Overall, a greater level of hemiparesis resulted in a more asymmetrical gait pattern in both step time and step length across all speeds, however the direction of the asymmetry depended on the gait speed. The 20% weakness model had step time asymmetries ranging from -5 to 2% and step length asymmetries ranging from -10 to 6%, while the 60% weakness models had step time asymmetries ranging from -20 to 10% and step length asymmetries ranging from -3 to 70%. This suggests that the effort-optimal gait patterns for individuals with mild unilateral strength deficits may be closer to symmetrical, compared to individuals with much greater muscle strength impairments who may have effort-optimal gait patterns with greater spatiotemporal asymmetries.

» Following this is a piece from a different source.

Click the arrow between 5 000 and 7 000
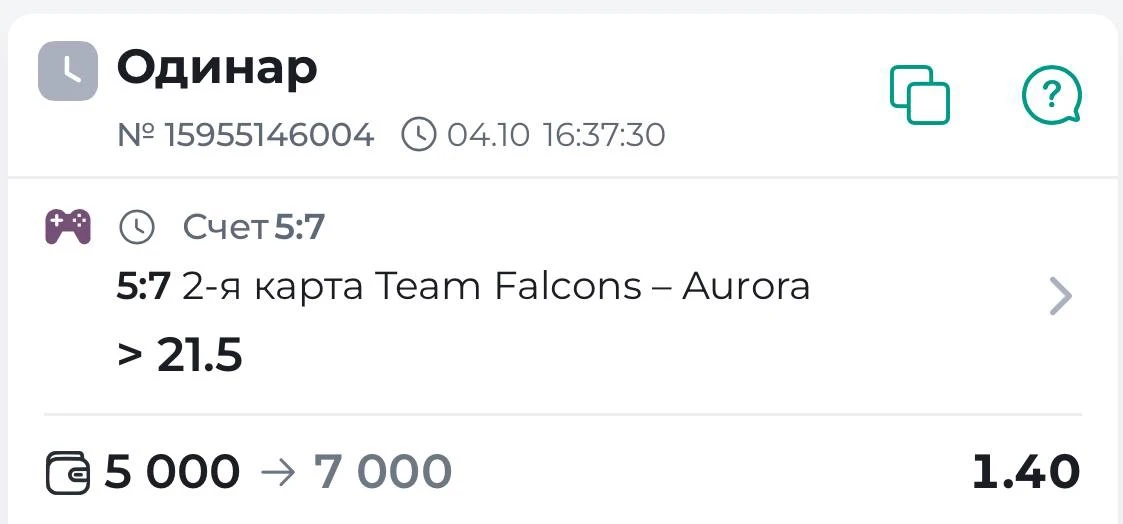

We also found that metabolic COT is relatively consistent across levels of simulated hemiparesis. Metabolic cost is impacted by the level of muscle activation and the magnitude of mechanical work done throughout the movement. While muscle activation increased with greater levels of simulated hemiparesis, the positive and negative work performed by the muscle fibers decrease with greater levels of simulated hemiparesis. The decrease in work performed by the muscle fibers is driven by a decrease in work done by the paretic limb due to less muscle force generation. Overall, this effectively creates a trade-off between muscle activation and mechanical work, resulting in a similar level of metabolic cost across models within a gait speed.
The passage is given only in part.